Cheng Yinghua

Personal information
- Native name: 成应华 (Chéng yīng huá)
- Nickname: Chen
- Nationality: Chinese-American
- Born: November 24, 1958 (age 67) Yuzhong District, Chongqing, China
- Height: 5 ft 10 in (178 cm)
- Weight: 170 lb (77 kg)

Sport
- Sport: Table tennis
- Playing style: Right-handed, shakehand grip, two-wing looper
- Equipment: Bryce rubbers
- Highest ranking: Top 40 in the world (1980s)

= Cheng Yinghua =

American table tennis player (born 1958)

Cheng Yinghua (成应华, born 24 November 1958) is a Chinese-born table tennis player who represented the United States at the 2000 Summer Olympics.

He is a former member of the Chinese national team from 1977 to 1987, a four-time U.S. national men's singles champion, and a member of the USA Table Tennis Hall of Fame. Cheng also co-founded the Maryland Table Tennis Center in 1992 and has been a coach for U.S. Olympic and national teams.

== Early life and Chinese career ==
Cheng was born on 24 November 1958 in Yuzhong District, Chongqing, China. He began playing table tennis around 1972. From 1977 to 1987, he was a member of the Chinese national team. During this period, he partnered with Chen Longcan, an Olympic gold medalist and world champion, to win multiple Chinese National Men's Open Doubles titles in the late 1980s and early 1990s. He was later head coach of the Sichuan Province team in China.

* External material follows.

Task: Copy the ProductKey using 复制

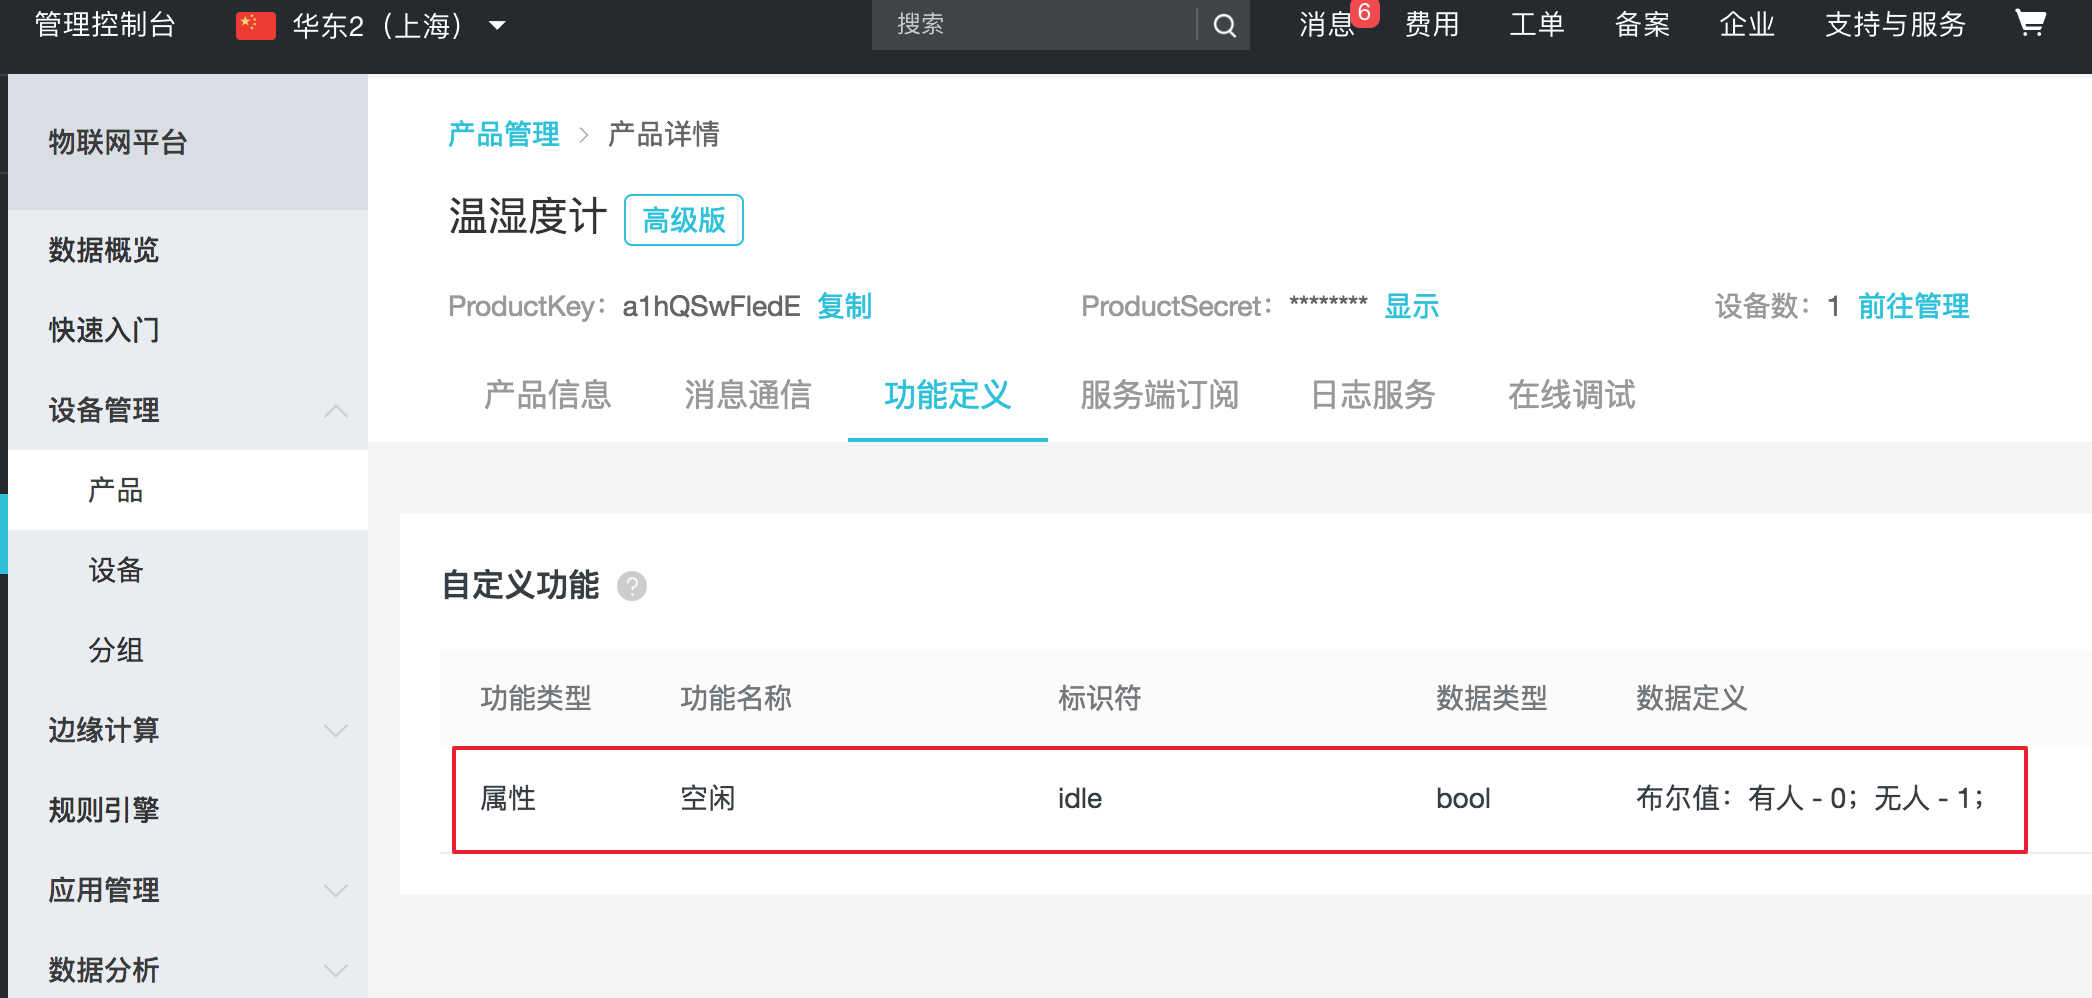Action: click(x=845, y=307)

== United States career ==
In 1988, following table tennis becoming an Olympic sport, Cheng was invited by the USA Table Tennis Association to join a resident training program at the Olympic Training Center in Colorado Springs, where he coached U.S. players and juniors. He initially stayed for about a year, then commuted between China and the U.S. for two years before obtaining permanent residency and moving to Maryland with his family in 1991. In 1992, Cheng co-founded the Maryland Table Tennis Center in Gaithersburg, the first successful full-time table tennis club in the United States, alongside Larry Hodges and others. His hometown is Boyds, Maryland.

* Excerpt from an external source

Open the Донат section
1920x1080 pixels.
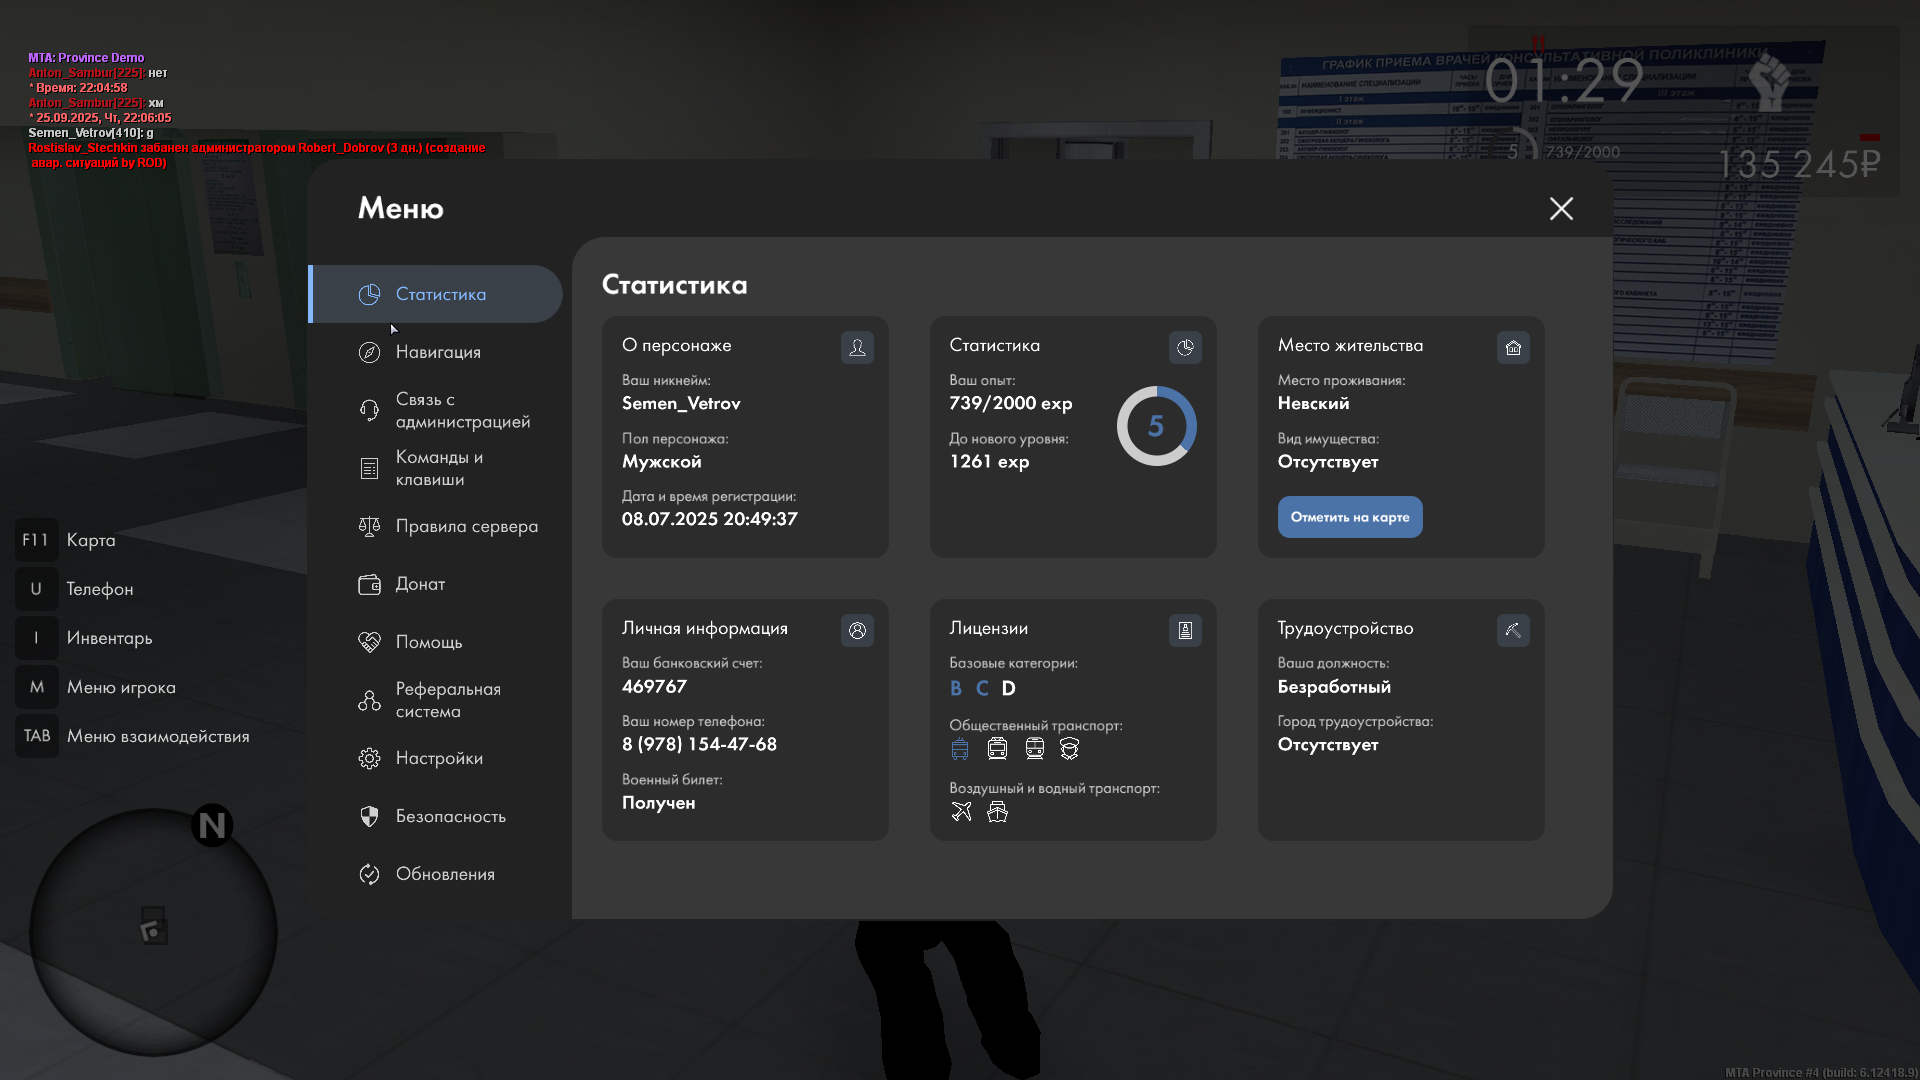click(x=420, y=584)
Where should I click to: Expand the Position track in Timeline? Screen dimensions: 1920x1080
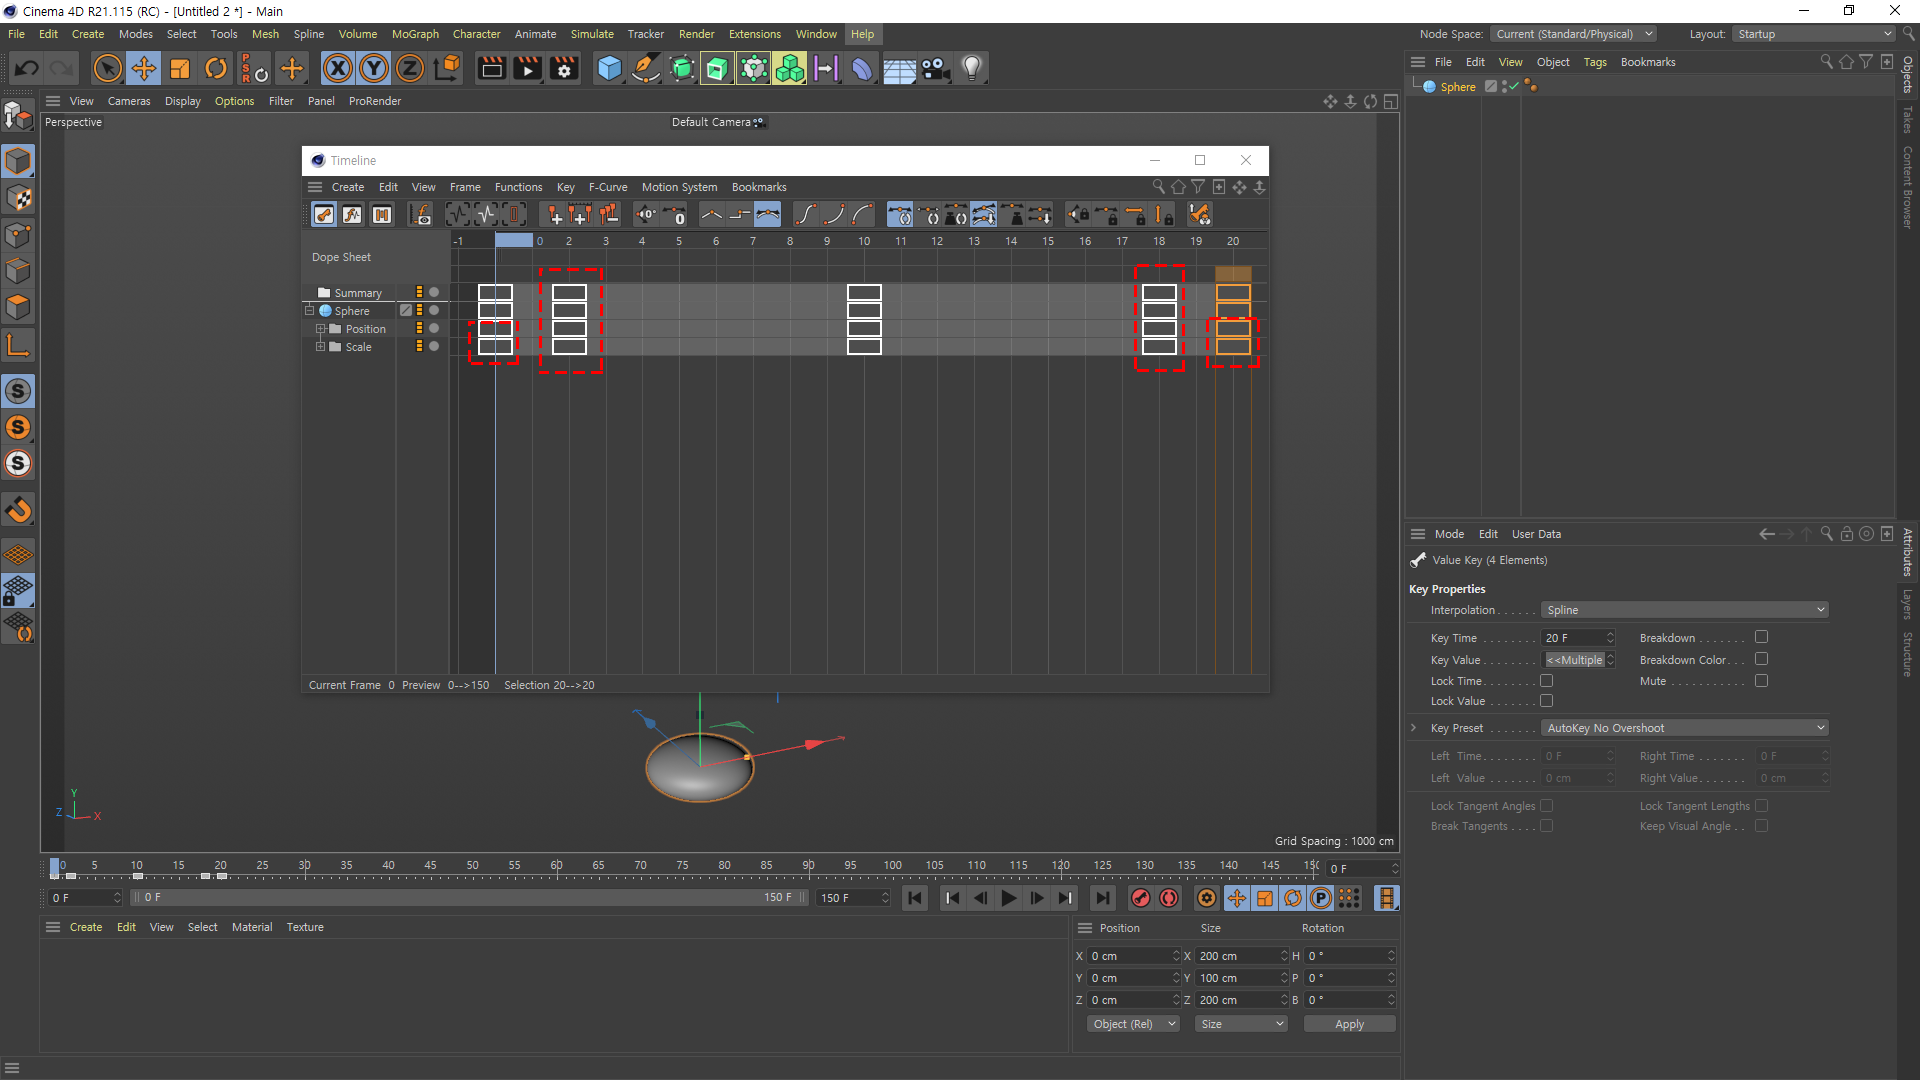coord(321,329)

Cheng became a well known figure in U.S. table tennis, winning the U.S. Open Men's Singles in 1985 and 1993. At the 1985 U.S. Open in Miami Beach, as one of the top 40 players in the world, he defeated Ulf Bengtsson, Eric Boggan, Atanda Musa, and Wen Chia Wu. He also won the 1985 U.S. Open Men's Doubles with Jiang Jialiang, defeating Jan-Ove Waldner and Erik Lindh. In 1998, he won the U.S. Open Men's Doubles with Jean-Michel Saive. Cheng secured four U.S. National Men's Singles Championships and multiple U.S. Doubles Championships. In 1994, he won the men's division at the National All-Star table tennis competition. Internationally, representing the U.S., he competed at the 2000 Sydney Olympics, finishing 25th in men's doubles and 33rd in men's singles. He participated in World Championships in events from 1995 to 2008, with his best result being 17th in men's doubles in 1995. In 1995, at age 37, he defeated Jan-Ove Waldner during an event in Atlanta, and the U.S. team earned a bronze medal at the World Team Table Tennis Championships.

== Coaching career ==
Cheng has been a full-time coach sponsored by JOOLA and is a USATT-certified national coach. He was named U.S. National Coach of the Year in 1997. He has served as a coach and trainer for U.S. Olympic and national teams.

== Honors ==
Cheng was inducted into the USA Table Tennis Hall of Fame.